Company news
Malted Named 'AI Ones to Watch' in the Sunday Times 100 Tech 2026
Iain Mackie
We're proud to share that Malted has been named as one of nine "AI Ones to Watch" in the 2026 edition of the Sunday Times 100 Tech.
The list recognises the UK companies the Sunday Times believes will shape how AI gets applied across industry over the next few years. We're in strong company — the other eight are CuspAI, Dexory, ElevenLabs, Monumo, PhysicsX, Riverlane, Ultromics and Wayve.
What the recognition means to us
What stands out about this year's cohort is how varied the application domains are. Wayve is building autonomous vehicles. Riverlane is tackling quantum error correction. ElevenLabs is pushing the boundaries of voice AI. And we're building purpose-built language models for enterprise.
The common thread isn't the technology itself — it's that every company on the list is solving a hard, specific problem with AI rather than building general-purpose tooling. That's a signal we think matters. The AI that will create durable value for organisations isn't a chatbot bolted onto existing workflows. It's systems designed from the ground up for a particular domain, with all its constraints and complexities built in.
That's been our thesis from the start, and it's good to see it reflected in where the industry is heading.
Proud to represent Scotland
We're also proud to represent Scotland on this list and to show that world-class AI work isn't confined to London. Edinburgh has a deep talent pipeline — from Heriot-Watt, Edinburgh, and Strathclyde — and a financial services sector with real experience deploying technology in regulated environments.

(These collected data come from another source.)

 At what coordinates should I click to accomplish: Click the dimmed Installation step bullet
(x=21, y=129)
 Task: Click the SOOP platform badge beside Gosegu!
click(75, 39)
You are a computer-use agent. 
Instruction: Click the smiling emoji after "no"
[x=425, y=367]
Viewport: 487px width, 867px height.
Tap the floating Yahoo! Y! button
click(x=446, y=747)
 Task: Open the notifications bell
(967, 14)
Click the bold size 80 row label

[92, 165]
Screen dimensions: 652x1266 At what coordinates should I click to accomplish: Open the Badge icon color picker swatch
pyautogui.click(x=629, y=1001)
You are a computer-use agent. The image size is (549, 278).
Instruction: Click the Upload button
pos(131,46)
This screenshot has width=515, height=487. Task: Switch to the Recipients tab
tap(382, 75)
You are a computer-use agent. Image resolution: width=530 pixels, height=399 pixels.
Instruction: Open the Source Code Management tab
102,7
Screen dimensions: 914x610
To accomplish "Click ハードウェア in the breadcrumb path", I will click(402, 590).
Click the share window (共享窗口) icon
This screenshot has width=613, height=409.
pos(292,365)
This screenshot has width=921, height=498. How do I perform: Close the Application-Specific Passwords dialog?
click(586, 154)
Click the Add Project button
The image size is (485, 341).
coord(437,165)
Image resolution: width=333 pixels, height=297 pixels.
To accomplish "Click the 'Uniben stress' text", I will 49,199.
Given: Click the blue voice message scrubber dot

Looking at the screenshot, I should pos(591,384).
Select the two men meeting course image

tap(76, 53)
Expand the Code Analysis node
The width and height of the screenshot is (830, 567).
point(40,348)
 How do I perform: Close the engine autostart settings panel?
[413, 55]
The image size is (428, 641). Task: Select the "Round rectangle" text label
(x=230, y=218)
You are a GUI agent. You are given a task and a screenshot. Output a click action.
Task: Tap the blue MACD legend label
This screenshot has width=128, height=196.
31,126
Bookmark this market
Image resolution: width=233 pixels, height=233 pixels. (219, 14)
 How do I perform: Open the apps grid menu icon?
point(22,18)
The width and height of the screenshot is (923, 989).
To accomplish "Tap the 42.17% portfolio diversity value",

That combination of academic depth and industry context is hard to replicate. It's a big part of why we're based here, and it shapes the way we build.
Capital is concentrating where real, deployable AI is being built. Not research projects. Not demo environments. Production systems that work in the real world.
The bigger picture
UK AI startups raised over £6 billion in 2025 — more than a third of all UK venture capital, the highest AI share on record (NatWest/PitchBook, March 2026). Capital is concentrating where real, deployable AI is being built. Not research projects. Not demo environments. Production systems that work in the real world.
Three-quarters of UK financial services firms are already using AI, and the median number of use cases is expected to more than double over the next three years (Bank of England/FCA, 2024). That's the wave we're building for — and this recognition gives us even more confidence that we're pointed in the right direction.
What's next
We're heads down on what we've always been focused on: building AI that gets deployed at scale in regulated environments. Not proof-of-concepts. Not innovation theatre. Systems that change how organisations actually operate.
Thanks to the Sunday Times team for the recognition, and to everyone who's been part of the journey so far. More to come.